Coordination is something we all take for granted— at least until it breaks down under extreme stress (as it does sometimes in competition) or following an  insult  or  disease  to  the  brain,  or  even  when body  parts  are  injured  or  replaced.  So  to  understand  coordination  scientifically,  we  must  somehow  make  the  familiar  strange—akin  perhaps  to the  proverbial  falling  apple  that  led  to  Newton’s great  insights  about  gravity.  Coordination  is  not just  physics,  even  though  we  may  apply  physical methods to try to understand it. Nor is it just psychology,  even  though  methods  of  cognitive science  such  as  reaction  time  are  used  to  assess how  coordination  is  planned  before  movements are even initiated.

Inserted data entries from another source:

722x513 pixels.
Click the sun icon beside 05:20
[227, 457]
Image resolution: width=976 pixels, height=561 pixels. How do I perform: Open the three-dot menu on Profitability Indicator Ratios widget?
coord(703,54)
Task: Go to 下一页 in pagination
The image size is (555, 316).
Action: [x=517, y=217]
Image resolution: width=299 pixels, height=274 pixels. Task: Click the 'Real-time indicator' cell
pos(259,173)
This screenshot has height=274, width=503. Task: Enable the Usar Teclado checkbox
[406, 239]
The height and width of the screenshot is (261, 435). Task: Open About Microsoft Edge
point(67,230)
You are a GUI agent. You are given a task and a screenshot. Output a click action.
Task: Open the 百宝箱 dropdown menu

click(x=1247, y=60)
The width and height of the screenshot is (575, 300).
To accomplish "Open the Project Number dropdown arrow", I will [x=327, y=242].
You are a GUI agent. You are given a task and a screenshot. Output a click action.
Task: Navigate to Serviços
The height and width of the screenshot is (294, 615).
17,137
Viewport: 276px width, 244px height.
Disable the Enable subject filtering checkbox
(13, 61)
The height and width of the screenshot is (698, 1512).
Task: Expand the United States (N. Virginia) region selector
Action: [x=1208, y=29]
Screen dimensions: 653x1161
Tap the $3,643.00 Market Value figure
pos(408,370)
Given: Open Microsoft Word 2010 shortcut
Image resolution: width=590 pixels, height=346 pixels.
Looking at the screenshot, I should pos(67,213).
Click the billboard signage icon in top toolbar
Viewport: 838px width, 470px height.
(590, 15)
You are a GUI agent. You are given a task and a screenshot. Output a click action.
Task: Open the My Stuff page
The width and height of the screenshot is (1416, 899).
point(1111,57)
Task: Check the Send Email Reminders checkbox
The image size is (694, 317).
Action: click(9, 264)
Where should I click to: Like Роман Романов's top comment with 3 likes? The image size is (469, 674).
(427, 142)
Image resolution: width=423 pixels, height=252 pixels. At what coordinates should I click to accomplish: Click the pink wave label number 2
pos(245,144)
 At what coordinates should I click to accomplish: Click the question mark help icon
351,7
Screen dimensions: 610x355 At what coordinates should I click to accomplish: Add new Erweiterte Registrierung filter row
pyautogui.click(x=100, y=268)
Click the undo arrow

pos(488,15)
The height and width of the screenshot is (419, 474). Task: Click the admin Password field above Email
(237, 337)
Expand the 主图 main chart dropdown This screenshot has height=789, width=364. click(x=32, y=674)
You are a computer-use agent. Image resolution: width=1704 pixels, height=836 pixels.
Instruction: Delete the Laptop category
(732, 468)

To understand coordination is a very deep problem, maybe as deep as understanding  life  itself.  The  reason  is  that  coordination  is not  just  any  kind  of  order  in  space  and  time.  It concerns  how  very  many  component  parts  and processes on many different levels of organization relate in an orderly fashion to produce a recognizable function or accomplish some particular task. Coordination may thus be defined as a functional ordering  among  interacting  components  in  space and  time.  Coming  in  many  guises,  coordination represents one of the most striking features of living organisms. It’s everywhere we look—whether in  the  regulatory  interactions  among  genes  that affect  how  cells  become  organs;  the  tumbling of  a  bacterium;  the  coordinated  responses  of organisms  to  constantly  varying  environmental stimuli;  the  coordination  among  nerve  cells  and muscles that produce basic forms of locomotion; the  coordination  among  cell  assemblies  of  the brain  that  underlies  our  ability  to  think,  decide, remember,  and  act;  the  miraculous  coordination between  the  lungs,  larynx,  lips,  and  tongue  that belies  a  child’s  first  word;  the  learned  coordination  among  fingers  and  brain  that  allows  the skilled pianist to play a concerto; the coordination of motion and emotion when making a key play in sport settings when the game is on the line; or the coordination between people like rowers in a racing  eight  and  players  in  a  rugby  team,  working  together  to  achieve  a  common  goal.  From the  micro  to  the  macro,  from  genes  and  cells  to brains,  people,  and  society,  everything  involves coordination.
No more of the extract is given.